Multipath fading basics

Multipath fading is a feature that needs to be taken into account when designing or developing a radio communications system. In any terrestrial radio communications system, the signal will reach the receiver not only via the direct path, but also as a result of reflections from objects such as buildings, hills, ground, water, etc that are adjacent to the main path.

The overall signal at the radio receiver is a summation of the variety of signals being received. As they all have different path lengths, the signals will add and subtract from the total dependent upon their relative phases.

At times there will be changes in the relative path lengths. This could result from either the radio transmitter or receiver moving, or any of the objects that provides a reflective surface moving. This will result in the phases of the signals arriving at the receiver changing, and in turn this will result in the signal strength varying as a result of the different way in which the signals will sum together. It is this that causes the fading that is present on many signals.

Selective and flat fading

Multipath fading can affect radio communications channels in two main ways. This can given the way in which the effects of the multipath fading are mitigated.

  1. Flat fading:   This form of multipath fading affects all the frequencies across a given channel either equally or almost equally. When flat multipath fading is experienced, the signal will just change in amplitude, rising and falling over a period of time, or with movement from one position to another.

  2. Selective fading:   Selective fading occurs when the multipath fading affects different frequencies across the channel to different degrees. It will mean that the phases and amplitudes of the signal will vary across the channel. Sometimes relatively deep nulls may be experienced, and this can give rise to some reception problems. Simply maintaining the overall amplitude of the received signal will not overcome the effects of selective fading, and some form of equalization may be needed. Some digital signal formats, e.g. OFDM are able to spread the data over a wide channel so that only a portion of the data is lost by any nulls. This can be reconstituted using forward error correction techniques and in this way it can mitigate the effects of selective multipath fading.

    Selective multipath fading occurs because even though the path length will be change by the same physical length (e.g. the same number of metres, yards, miles, etc) this represents a different proportion of a wavelength. Accordingly the phase will change across the bandwidth used.

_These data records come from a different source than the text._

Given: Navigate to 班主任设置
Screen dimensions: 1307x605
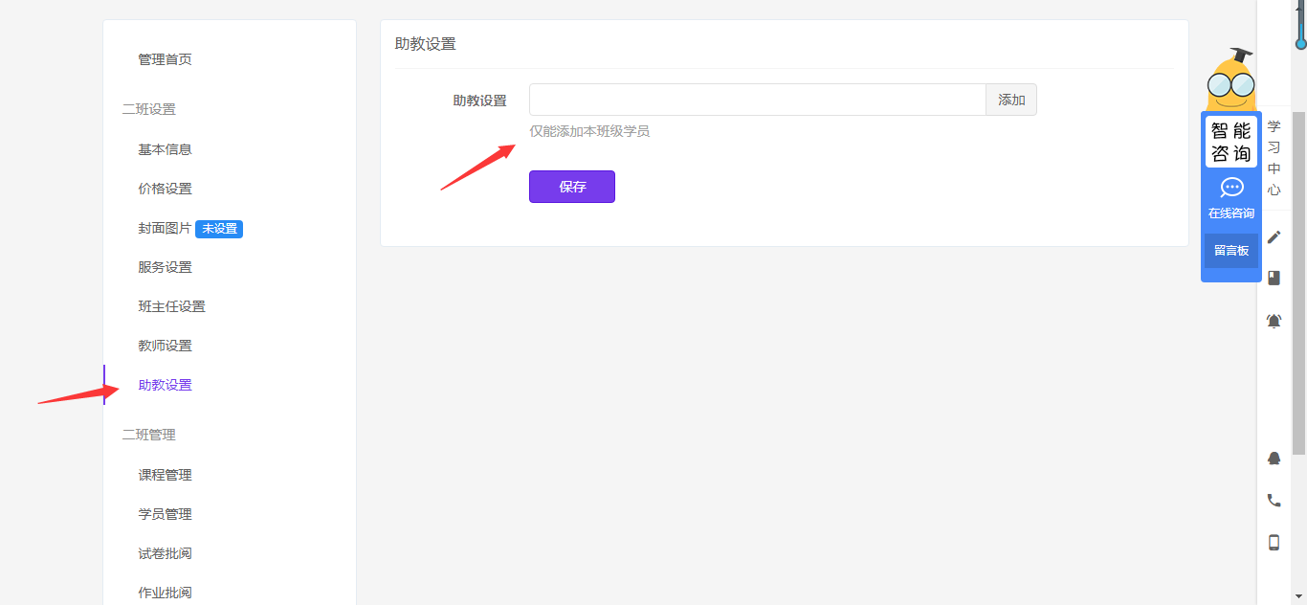Looking at the screenshot, I should [x=171, y=306].
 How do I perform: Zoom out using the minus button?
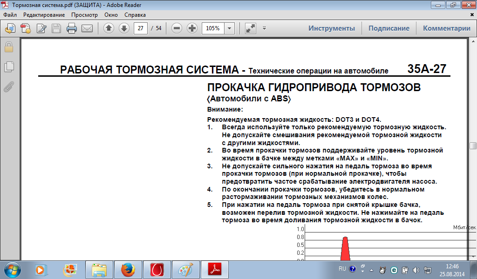coord(177,28)
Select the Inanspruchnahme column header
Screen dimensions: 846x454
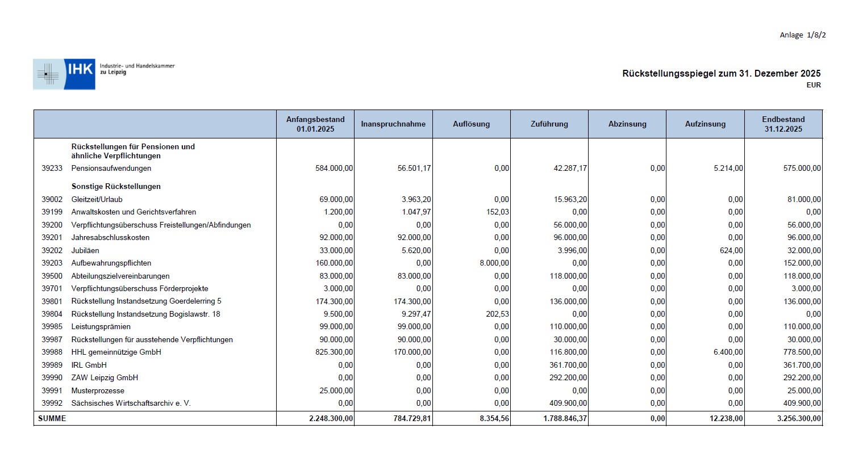(x=393, y=124)

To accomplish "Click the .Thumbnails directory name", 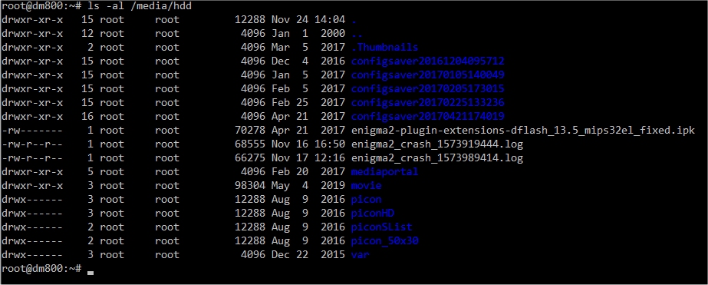I will 385,47.
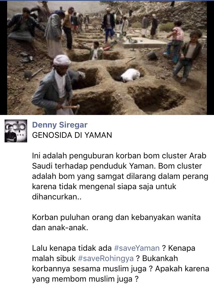
Task: Click the 'Lalu kenapa tidak ada' text
Action: click(x=72, y=248)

    Selective fading can occur over many frequencies. It can often be noticed when medium wave broadcast stations are received in the evening via ground wave and skywave. The phases of the signals received via the two means of propagation change with time and this causes the overall received signal to change. As the multipath fading is very dependent on path length, it is found that it affects the frequencies over even the bandwidth of an AM broadcast signal to be affected differently and distortion results.

    Selective multipath fading is also experienced at higher frequencies, and with high data rate signals becoming commonplace wider bandwidths are needed. As a result nulls and peaks may occur across the bandwidth of a single signal.

Cellular multipath fading

Cellular telecommunications is subject to multipath fading. There are a variety of reasons for this. The first is that the mobile station or user is likely to be moving, and as a result the path lengths of all the signals being received are changing. The second is that many objects around may also be moving. Automobiles and even people will cause reflections that will have a significant effect on the received signal. Accordingly multipath fading has a major bearing on cellular telecommunications.

Often the multipath fading that affects cellular phones is known as fast fading because it occurs over a relatively short distance. Slow fading occurs as a cell phone moves behind an obstruction and the signal slowly fades out.

The fast signal variations caused by multipath fading can be detected even over a short distance. Assume a frequency of 2 GHz (e.g. a typical approximate frequency value for many 3G phones). The wavelength can be calculated as:

λ     =     c   /   f
      =     3 x 108   /   2 x 109
      =     0.15 metres

c = speed of light in metres per second
f = frequency in Hertz

To move from a signal being in phase to a signal being out of phase is equivalent to increasing the path length by half a wavelength or 0.075m, or 7.5 cms. This example looks at a very simplified example. In reality the situation is far more complicated with signals being received via many paths. However it does give an indication of the distances involved to change from an in-phase to an out of phase situation.

Ionospheric multipath fading

Short wave radio communications is renowned for its fading. Signals that are reflected via the ionosphere, vary considerably in signal strength. These variations in strength are primarily caused by multipath fading.

When signals are propagated via the ionosphere it is possible for the energy to be propagated from the transmitter to the receiver via very many different paths. Simple diagrams show a single ray or path that the signal takes. In reality the profile of the electron density of the ionosphere (it is the electron density profile that causes the signals to be refracted) is not smooth and as a result any signals entering the ionosphere will be scattered and will take a variety of paths to reach a particular receiver. With changes in the ionosphere causing the path lengths to change, this will result in the phases changing and the overall summation at the receiver changing. [See the pages on ionospheric propagation within the Radio Wave Propagation section of this website for further details of this form of propagation].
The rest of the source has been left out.